[WHAT IS NEEDED]
For each line in the data below that holds "computer", return a copy.
─── DATASET EXTRACT ───
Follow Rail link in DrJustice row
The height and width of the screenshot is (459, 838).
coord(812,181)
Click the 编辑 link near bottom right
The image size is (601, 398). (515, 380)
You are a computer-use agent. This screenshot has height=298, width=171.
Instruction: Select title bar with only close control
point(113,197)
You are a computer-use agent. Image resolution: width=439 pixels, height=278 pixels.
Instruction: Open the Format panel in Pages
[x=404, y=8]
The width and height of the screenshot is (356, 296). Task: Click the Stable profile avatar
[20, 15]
───
─── DATASET EXTRACT ───
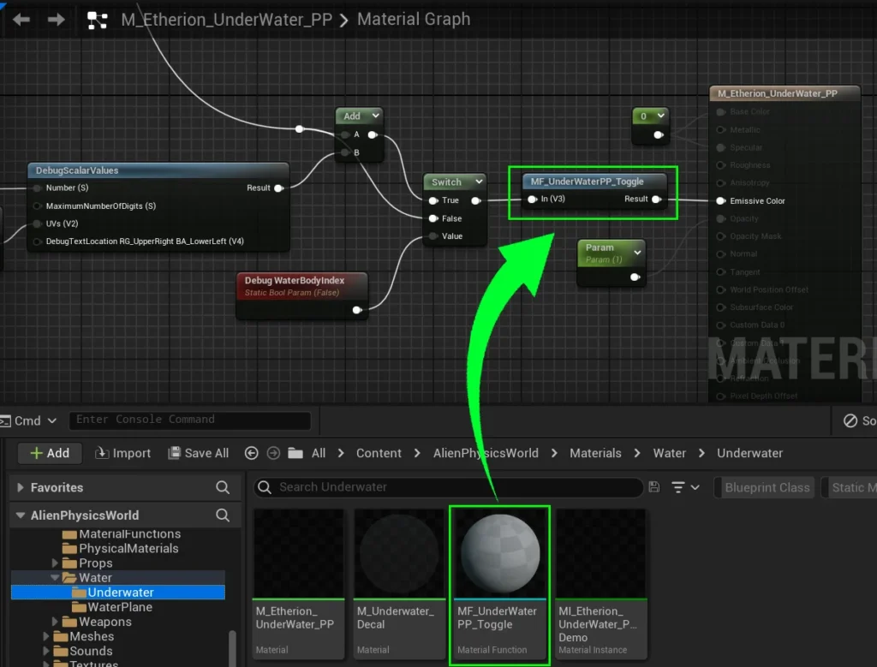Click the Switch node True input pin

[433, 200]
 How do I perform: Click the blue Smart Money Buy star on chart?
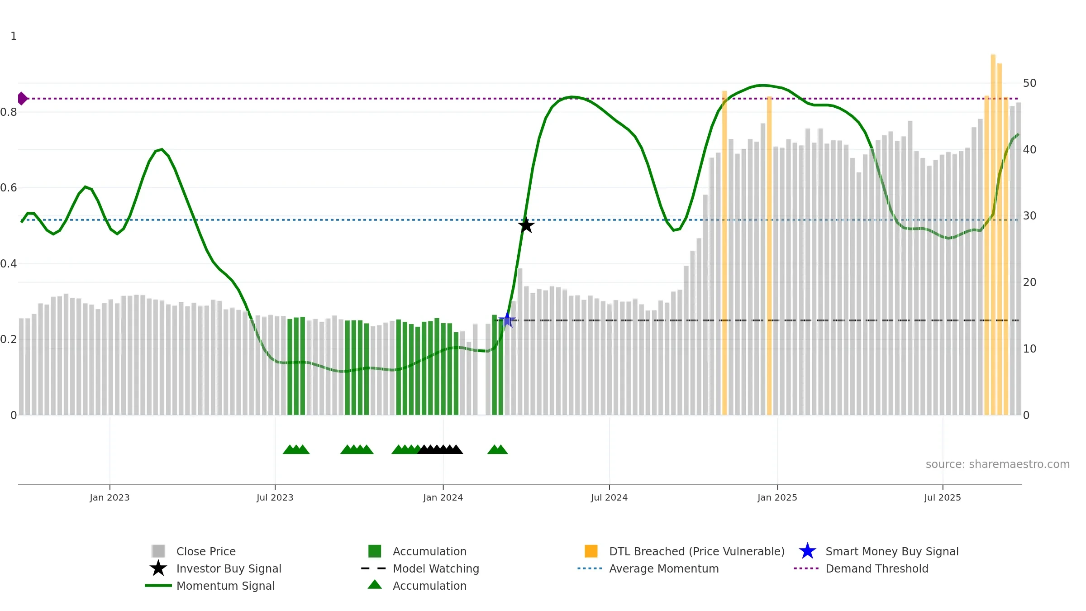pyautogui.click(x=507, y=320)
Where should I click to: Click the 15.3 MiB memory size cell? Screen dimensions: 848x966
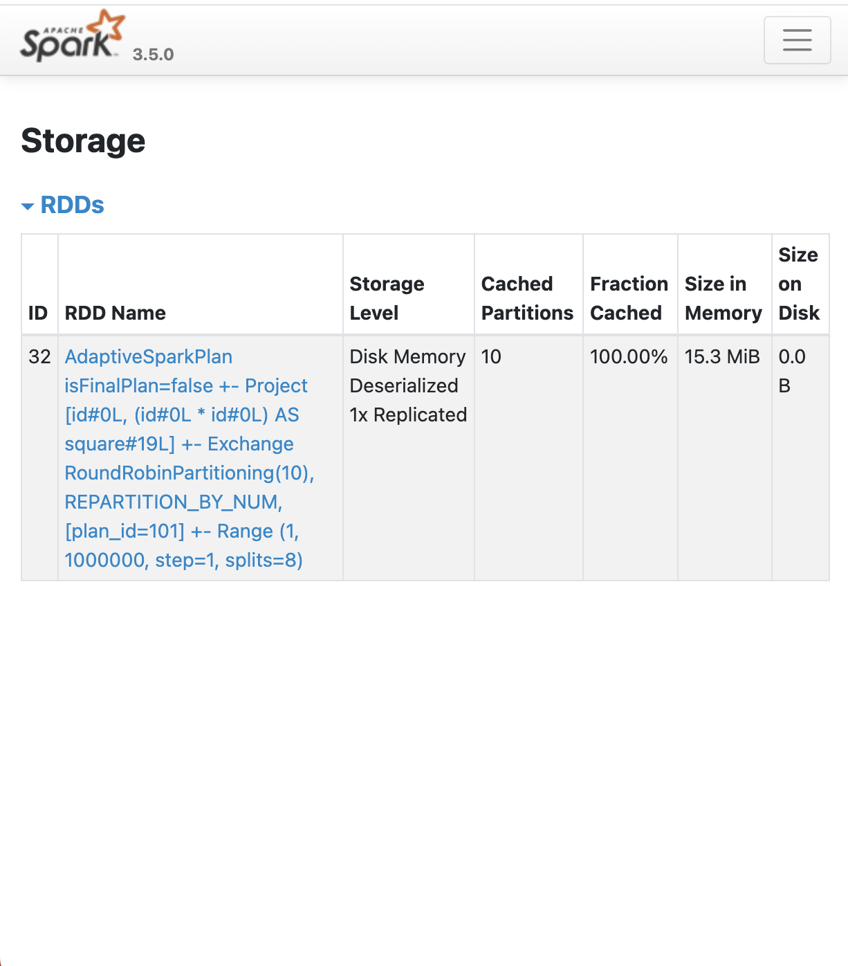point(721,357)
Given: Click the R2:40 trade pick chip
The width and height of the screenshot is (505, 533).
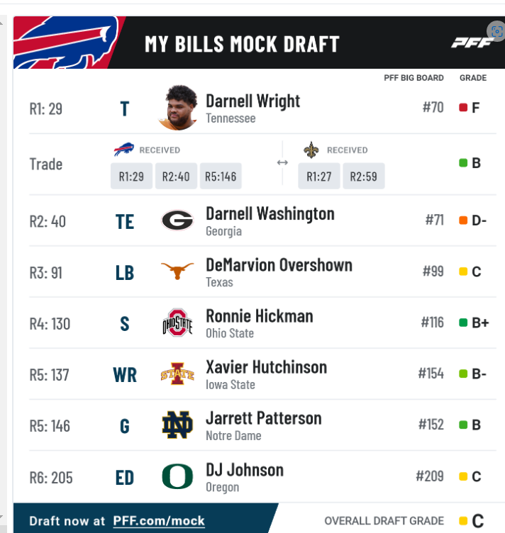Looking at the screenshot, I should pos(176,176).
───
[EXERCISE OUTPUT]
You are a computer-use agent. This screenshot has height=298, width=171.
You are a computer-use agent. Image resolution: width=439 pixels, height=278 pixels.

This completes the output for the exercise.